大原孫三郎が労働理想主義を具体化するため「倉敷労働科学研究所」を設立した。
大正14年、集団栄養を取り上げ、紡績労働者の所要カロリー決定による給食炊事の献立改善に寄与した。労研饅頭の開発もこの研究の産物であった。
労研饅頭は主食代用品としての栄養価値がきわめて高く、日本人に親しみのある一種の「蒸しパン」で蛋白質・脂質・含水炭素が高かった。

昭和6年、
時局匡救事業(じきょくきょうきゅうじぎょう)の一環として労研饅頭普及運動が始まった。
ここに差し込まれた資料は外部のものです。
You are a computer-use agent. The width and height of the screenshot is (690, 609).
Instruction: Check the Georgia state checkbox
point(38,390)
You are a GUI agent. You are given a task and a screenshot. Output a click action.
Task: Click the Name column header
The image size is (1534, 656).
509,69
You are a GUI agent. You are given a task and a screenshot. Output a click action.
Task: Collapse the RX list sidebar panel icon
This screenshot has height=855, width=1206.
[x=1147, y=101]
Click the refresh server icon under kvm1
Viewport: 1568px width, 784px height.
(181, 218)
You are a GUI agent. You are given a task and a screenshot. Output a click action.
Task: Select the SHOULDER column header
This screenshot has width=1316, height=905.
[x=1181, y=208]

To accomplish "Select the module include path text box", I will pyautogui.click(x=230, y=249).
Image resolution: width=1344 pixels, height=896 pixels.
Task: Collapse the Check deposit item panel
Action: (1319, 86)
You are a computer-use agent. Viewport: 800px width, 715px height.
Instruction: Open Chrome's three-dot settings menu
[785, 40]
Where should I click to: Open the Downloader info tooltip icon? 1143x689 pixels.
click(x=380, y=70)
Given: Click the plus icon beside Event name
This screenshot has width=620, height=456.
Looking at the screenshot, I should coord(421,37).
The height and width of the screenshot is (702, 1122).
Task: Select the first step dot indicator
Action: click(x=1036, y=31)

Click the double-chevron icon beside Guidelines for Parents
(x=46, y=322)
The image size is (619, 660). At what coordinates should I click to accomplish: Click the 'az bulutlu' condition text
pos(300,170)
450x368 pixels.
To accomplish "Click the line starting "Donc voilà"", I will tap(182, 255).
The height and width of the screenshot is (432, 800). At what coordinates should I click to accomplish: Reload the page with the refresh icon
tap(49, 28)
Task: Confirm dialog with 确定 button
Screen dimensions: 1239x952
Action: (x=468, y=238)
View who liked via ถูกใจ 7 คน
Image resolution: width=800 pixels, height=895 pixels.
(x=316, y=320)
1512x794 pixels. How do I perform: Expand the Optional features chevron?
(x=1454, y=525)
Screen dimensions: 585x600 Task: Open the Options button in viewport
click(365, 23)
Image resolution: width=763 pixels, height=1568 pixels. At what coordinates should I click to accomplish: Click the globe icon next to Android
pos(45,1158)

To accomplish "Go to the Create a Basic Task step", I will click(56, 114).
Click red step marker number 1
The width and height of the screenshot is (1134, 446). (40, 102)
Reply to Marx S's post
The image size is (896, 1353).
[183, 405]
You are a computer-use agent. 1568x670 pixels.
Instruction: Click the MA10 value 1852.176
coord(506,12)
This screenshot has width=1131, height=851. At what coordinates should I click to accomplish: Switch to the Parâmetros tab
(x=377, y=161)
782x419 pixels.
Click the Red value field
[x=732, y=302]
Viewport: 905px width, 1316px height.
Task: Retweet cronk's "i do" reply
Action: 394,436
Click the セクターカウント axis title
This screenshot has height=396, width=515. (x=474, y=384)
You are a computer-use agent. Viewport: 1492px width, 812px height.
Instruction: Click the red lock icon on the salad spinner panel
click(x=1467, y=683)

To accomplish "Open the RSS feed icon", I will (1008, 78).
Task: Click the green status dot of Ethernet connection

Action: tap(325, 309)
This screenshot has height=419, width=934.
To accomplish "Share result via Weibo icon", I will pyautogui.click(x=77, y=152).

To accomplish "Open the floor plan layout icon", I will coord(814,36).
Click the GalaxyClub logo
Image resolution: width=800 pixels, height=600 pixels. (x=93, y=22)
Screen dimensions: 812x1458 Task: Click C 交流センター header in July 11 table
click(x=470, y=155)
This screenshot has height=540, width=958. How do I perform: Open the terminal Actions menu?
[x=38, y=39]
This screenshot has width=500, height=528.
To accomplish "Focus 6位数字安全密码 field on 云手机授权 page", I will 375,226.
食糧問題解決の国家事業として指定組合を通じて行われた。
昭和11年時の指定組合員は、北海道から九州まで24市2郡3町に及んでいた。
岡山県内では倉敷市・岡山市・津山市・林野町・和気郡・笠岡町に指定組合員がいた。

倉敷市で開発された労研饅頭(ろうまん)は、愛媛県松山市でも普及し今日まで製造販売を続けている。